▶ **Exercise requirements**: In the data below, find every line that has the string "width", and copy it.

(Stored items)
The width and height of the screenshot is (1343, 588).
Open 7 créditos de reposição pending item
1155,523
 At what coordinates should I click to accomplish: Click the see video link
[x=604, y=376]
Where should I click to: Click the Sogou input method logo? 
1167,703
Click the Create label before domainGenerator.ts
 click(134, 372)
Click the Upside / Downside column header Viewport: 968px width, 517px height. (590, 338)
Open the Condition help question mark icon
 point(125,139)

▶ **Reply**:
The width and height of the screenshot is (1343, 588).
Click the Upside / Downside column header Viewport: 968px width, 517px height. (590, 338)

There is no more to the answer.